If there is no distinction between the sacred and the profane in a society, then there is no religion under Durkheim’s definition. It is clear that a culture with no recognition of the sacred has no religion, but in this understanding, a culture with no recognition of the profane also has no religion. Religion, as a word that describes something, requires that there could be something outside of it. If there is nothing outside of religion, then such a word is meaningless. Since religion is often defined as “that which has to do with the sacred”, if there is nothing that has to do with the opposite of sacred, or profane, then there is no religion. Aboriginal peoples believe that everything is sacred, and therefore there is, to them, no religion. It makes sense in this light for them to regard themselves as spiritual—engaged with the spirits in the world—but not religious—heavily engaged in the parts of life dealing with the sacred and not the profane.

There are problems with this understanding of religion, as well. Many other traditions that consider themselves religions make no distinction between the sacred and the profane. Pious Christians who stress God’s immanence often see all objects in the world as part of God’s creation and therefore sacred; Muslims affirm that all things, including animals, rocks, and mountains, have souls and worship God for all time, though only human and jinn souls have the ability to deny this (Jahanbakhsh); Buddhists believe everything is part of the same illusion. The Christians and Muslims in these examples consider all things to be sacred, and the Buddhists in the example give this distinction no meaning. However, all of them developed within societies that did make this distinction, so that they deny it is relevant within their context. Aboriginal traditions developed within a context that did not make these distinctions and thus ‘sacred’ and ‘profane’ had no relevance until European contact.

None of these explanations will account for every Aboriginal person who prefers ‘spiritual’ to ‘religious’, but the whole set of connotations arriving with the word ‘religion’—colonization, centralized authority, dogma, distinction between sacred and profane areas of life—has acted to make it unpopular with many people, both Native American and immigrated. It would be unfair to assume that those who choose to refer to themselves as ‘religious’ include this connotations in their self-image, or to assume that all of these connotations—particularly those involving central authority or dogma—are necessarily inferior to their opposites. However, these connotations cannot be ignored and, in light of them, it is easy to understand why people seek alternative vocabulary.

Works Cited

Bailey, Edward. “Sacred.” Encyclopedia of Religion and Society. Ed. William H. Swatos, Jr. Walnut Creek: AltaMira Press, 1998.

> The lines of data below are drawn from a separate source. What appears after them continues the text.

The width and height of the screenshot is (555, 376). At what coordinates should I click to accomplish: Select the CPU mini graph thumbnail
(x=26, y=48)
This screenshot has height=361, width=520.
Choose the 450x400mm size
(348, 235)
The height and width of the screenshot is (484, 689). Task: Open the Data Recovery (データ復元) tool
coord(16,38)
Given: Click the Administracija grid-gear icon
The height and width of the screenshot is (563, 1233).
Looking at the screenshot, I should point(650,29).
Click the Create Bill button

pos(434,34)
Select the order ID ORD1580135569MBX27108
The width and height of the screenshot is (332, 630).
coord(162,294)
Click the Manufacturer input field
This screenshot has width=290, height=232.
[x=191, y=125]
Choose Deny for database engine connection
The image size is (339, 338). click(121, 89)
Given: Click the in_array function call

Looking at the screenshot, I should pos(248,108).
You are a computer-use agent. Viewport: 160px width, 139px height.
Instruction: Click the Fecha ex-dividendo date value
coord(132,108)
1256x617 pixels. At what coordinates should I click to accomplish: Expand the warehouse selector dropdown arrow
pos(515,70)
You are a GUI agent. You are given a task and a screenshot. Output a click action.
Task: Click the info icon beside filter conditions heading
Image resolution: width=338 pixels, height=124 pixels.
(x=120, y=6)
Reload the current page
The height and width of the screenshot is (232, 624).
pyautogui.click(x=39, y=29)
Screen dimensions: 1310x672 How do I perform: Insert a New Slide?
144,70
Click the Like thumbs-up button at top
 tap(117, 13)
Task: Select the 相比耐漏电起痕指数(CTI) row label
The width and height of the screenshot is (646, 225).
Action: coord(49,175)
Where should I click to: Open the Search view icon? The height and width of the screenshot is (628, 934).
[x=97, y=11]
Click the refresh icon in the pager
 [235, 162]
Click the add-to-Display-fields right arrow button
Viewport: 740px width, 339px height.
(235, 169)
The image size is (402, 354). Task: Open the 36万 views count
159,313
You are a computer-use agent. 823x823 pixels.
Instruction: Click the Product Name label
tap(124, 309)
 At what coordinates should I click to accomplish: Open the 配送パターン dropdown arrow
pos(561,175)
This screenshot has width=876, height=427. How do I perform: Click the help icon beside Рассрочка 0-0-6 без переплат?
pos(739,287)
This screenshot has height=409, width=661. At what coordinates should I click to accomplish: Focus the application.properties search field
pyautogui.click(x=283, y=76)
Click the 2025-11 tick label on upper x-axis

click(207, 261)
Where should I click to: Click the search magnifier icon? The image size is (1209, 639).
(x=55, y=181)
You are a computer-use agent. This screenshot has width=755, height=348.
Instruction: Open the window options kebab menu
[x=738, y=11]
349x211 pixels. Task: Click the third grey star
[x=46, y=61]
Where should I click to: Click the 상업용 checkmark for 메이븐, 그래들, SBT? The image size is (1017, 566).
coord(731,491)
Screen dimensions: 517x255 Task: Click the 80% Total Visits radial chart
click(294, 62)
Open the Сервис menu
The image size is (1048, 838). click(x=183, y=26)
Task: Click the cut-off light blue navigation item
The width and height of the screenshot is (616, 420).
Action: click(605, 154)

Gill, Sam D. Native American Religions: An Introduction. Belmont: Wadsworth, 2005.

Guédon, Marie-Francois. “The Far North – Where Land and Water Do Not Mix.” Ellis Hall, Kingston. 21 Sept. 2007.

Guédon, Marie-Francois. “The Western Sub-Arctic – Athapaskans Rebuilding Identity.” Ellis Hall, Kingston. 28. Sept. 2007.

Hamer, Dean. The God Gene. New York: Doubleday, 2004.

Jahanbakhsh, Forough. “The Qur’an.” Ellis Hall, Kingston. 4. Oct. 2007.

Nielsen, Donald A. “Durkheim, Émile.” Encyclopedia of Religion and Society. Ed. William H. Swatos, Jr. Walnut Creek: AltaMira Press, 1998.

Rabinovitch, Shelley. “California and the Western Coast – The Forgotten Peoples.” Ellis Hall, Kingston. 16 Nov. 2007.

Rabinovitch, Shelley. “The Eastern Sub-Arctic – Algonquians of the Swamplands.” Ellis Hall, Kingston. 5 Oct. 2007.

Rabinovitch, Shelley. “The Eastern Woodlands – Where Democracy Was Born.” Ellis Hall, Kingston. 30 Nov. 2007.

Rabinovitch, Shelley. “The NW Plateau – Fur-Trading Peoples.” Ellis Hall, Kingston. 2 Nov. 2007.

Rabinovitch, Shelley. “The Plains – More Than ‘Dances With Wolves.’” Ellis Hall, Kingston. 26 Oct. 2007.

Yamane, David. “Spirituality.” Encyclopedia of Religion and Society. Ed. William H. Swatos, Jr. Walnut Creek: AltaMira Press, 1998.
[1] Primarily Judaism, Christianity, and Islam, though also Zoroastrianism and other less prominent traditions.